▸ Page excerpt:
#####
On January 5th, Governor Kathy Hochul delivered the annual State of the State address. On January 7th, the Prohibition Party of New York responded with a 5-page document critically evaluating the governor’s address and providing their own vision and proposals for state policy. The full document is available on their website.
The Prohibition Party of New York gave a mixed assessment of Governor Hochul’s proposals. They stated their opposition to Hochul’s proposal to weaken state restrictions on alcohol sales in bars and restaurants: contending that such changes would undermine public health and wellbeing, would exacerbate problems with the coronavirus, and contradicted the governor’s claim of wanting to move the state in a direction centered on the interests of New Yorkers and their families. They criticized Hochul for wanting to continue the pro-alcohol industry approach of the Cuomo administration, rather than using the opportunity to help end state support for the alcohol industry and start seriously addressing alcohol as a public health problem. They praised Hochul’s proposals to increase restrictions on the ability of state officials to acquire income from outside sources and to replace the state’s Joint Committee on Public Ethics with a more independent public ethics body, with the power to enforce ethics laws on our state’s public officials. But they also criticized her for not calling for the repeal of the changes to state ballot access laws passed in 2020 under the Cuomo administration (which the Prohibition Party of New York characterized as an anti-democratic action to suppress third parties and independent candidates and deny electoral choices to voters). They praised Hochul’s proposals to expand workforce training programs and expand eligibility for the state’s Tuition Assistance Program. While they expressed approval for some of Hochul’s economic proposals (such as expanding infrastructure and green energy projects), they criticized her for not addressing persistent issues with the state’s economic development programs and lacking a holistic approach to economic development focused on improving the quality of life for New Yorkers. They finished their assessment of Hochul’s proposals by stating that they believed that the quality of Governor Hochul’s agenda and goal of creating a new era for New York was being held back by her administration holding on to “flawed ideas and approaches” from the previous administration and that her administration would need a change in mentality to able to successfully create a new era for New York.
#####
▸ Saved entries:
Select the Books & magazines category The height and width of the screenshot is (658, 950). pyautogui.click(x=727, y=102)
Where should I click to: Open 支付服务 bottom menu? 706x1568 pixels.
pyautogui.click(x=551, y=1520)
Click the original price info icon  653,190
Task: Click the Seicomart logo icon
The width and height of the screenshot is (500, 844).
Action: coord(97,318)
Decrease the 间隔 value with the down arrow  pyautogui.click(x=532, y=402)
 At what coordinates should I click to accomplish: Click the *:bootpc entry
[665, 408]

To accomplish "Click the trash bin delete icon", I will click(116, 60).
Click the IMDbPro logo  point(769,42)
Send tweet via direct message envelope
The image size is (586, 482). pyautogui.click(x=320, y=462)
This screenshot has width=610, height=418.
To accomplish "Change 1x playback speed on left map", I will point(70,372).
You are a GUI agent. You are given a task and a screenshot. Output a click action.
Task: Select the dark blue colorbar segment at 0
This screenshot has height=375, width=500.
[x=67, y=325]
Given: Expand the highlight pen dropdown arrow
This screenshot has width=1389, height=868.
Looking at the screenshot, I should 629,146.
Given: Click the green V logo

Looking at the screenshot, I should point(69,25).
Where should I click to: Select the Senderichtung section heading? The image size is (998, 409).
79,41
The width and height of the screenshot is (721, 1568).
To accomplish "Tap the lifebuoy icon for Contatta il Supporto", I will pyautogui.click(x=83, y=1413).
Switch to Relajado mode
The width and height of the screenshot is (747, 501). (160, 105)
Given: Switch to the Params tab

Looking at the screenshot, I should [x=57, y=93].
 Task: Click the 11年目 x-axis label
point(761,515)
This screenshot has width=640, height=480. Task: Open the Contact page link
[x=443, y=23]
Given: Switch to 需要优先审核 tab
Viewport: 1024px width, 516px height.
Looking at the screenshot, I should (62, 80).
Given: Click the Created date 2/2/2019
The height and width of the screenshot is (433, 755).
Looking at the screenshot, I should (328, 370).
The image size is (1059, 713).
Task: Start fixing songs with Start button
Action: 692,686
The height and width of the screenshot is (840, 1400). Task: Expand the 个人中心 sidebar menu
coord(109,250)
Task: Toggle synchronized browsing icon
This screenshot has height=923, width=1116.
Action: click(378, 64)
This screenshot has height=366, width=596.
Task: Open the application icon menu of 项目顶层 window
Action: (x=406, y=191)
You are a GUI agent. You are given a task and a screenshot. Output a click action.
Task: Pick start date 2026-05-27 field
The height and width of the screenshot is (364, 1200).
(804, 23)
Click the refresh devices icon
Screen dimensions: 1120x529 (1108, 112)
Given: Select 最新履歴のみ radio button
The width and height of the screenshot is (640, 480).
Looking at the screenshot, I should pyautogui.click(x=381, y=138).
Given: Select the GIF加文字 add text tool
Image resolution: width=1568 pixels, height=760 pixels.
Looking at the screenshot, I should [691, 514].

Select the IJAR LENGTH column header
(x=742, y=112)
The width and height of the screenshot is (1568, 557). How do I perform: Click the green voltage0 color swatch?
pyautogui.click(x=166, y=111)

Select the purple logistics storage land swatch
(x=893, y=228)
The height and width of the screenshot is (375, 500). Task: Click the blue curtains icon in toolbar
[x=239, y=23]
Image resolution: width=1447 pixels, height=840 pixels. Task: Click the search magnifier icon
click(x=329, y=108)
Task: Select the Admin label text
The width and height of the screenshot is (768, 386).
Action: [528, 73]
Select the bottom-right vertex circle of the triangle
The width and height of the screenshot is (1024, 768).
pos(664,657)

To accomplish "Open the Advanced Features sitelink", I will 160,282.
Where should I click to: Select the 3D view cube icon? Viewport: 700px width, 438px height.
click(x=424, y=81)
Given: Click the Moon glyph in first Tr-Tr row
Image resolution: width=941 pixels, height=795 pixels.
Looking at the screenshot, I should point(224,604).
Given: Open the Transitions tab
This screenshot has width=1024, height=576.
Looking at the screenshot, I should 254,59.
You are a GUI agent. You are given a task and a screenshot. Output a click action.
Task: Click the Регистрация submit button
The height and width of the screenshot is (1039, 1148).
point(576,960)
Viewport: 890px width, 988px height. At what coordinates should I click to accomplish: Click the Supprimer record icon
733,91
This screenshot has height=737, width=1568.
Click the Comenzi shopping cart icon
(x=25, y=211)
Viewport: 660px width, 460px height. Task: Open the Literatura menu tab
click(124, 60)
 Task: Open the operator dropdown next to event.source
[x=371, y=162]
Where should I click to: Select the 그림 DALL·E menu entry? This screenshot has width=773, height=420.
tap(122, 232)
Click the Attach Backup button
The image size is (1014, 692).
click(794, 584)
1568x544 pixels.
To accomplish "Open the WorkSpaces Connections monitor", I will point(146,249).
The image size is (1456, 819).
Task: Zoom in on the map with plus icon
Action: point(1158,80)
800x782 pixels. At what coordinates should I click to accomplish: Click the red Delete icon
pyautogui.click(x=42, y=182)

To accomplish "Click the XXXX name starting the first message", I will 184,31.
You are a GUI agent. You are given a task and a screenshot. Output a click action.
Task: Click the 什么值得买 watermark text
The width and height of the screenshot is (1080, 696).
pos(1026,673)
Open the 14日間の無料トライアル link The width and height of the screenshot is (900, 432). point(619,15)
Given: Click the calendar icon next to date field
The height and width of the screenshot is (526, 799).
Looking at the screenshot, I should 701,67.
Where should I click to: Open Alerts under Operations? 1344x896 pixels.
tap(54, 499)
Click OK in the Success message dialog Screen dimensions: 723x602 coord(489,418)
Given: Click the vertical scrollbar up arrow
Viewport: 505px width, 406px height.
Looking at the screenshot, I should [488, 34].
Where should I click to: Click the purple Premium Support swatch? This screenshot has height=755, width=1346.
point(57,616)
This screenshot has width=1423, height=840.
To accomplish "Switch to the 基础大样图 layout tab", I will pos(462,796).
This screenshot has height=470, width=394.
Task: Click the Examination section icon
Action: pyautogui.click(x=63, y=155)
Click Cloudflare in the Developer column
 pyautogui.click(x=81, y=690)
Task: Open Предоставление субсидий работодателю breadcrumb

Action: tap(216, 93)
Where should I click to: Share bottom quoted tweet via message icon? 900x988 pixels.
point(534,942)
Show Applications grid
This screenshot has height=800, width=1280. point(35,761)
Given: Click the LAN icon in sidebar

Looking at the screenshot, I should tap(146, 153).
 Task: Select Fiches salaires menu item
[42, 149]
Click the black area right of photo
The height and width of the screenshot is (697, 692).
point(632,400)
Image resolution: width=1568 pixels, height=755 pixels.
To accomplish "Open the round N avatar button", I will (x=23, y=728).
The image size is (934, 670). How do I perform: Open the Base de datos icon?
#####
▸ Prompt 1:
Quote the Prohibition Party article word for word, everything from "On January 5th, Governor" down to "on their website.".
▸ Prompt 2:
Using the Prohibition Party article, mark each statement yes or no and back it with the deciding words of the article, quoted exactly: (a) The Prohibition Party of New York issued its response on January 7th. (b) The party opposed replacing the Joint Committee on Public Ethics. (c) The party praised expanding eligibility for the Tuition Assistance Program.
▸ Prompt 3:
Please proceed with the Prohibition Party article, picking up after its last sentence.
The listing above has nothing to do with the Prohibition Party article.

▸ Reply 1:
On January 5th, Governor Kathy Hochul delivered the annual State of the State address. On January 7th, the Prohibition Party of New York responded with a 5-page document critically evaluating the governor’s address and providing their own vision and proposals for state policy. The full document is available on their website.

▸ Reply 2:
(a) Yes: "On January 7th, the Prohibition Party of New York responded with a 5-page document"
(b) No: "They praised Hochul’s proposals to increase restrictions on the ability of state officials to acquire income from outside sources and to replace the state’s Joint Committee on Public Ethics with a more independent public ethics body"
(c) Yes: "They praised Hochul’s proposals to expand workforce training programs and expand eligibility for the state’s Tuition Assistance Program."

▸ Reply 3:
The Prohibition Party of New York put out its own list of proposed policies. This included ending state support for the alcohol industry, increasing restrictions on alcohol, tobacco, and other drugs, increasing support for education, prevention, rehabilitation efforts to combat alcohol, tobacco, and other drugs, amending state law to remove the time limit for local communities to be able to opt-out of recreational marijuana sales, repealing the 2020 changes to the state’s ballot access laws, passing stronger ethics laws for public officials, passing Britany’s Law, abolishing the statute of limitations for rape and the sexual abuse of children, reforming the state’s economic development programs, improving the quality of public education, expanding the state’s Tuition Assistance Program, improving services for those living with disabilities, reforming the state fiscal system to reduce the burden of property taxes, and realigning state policy based on standards of moral principle and public wellbeing.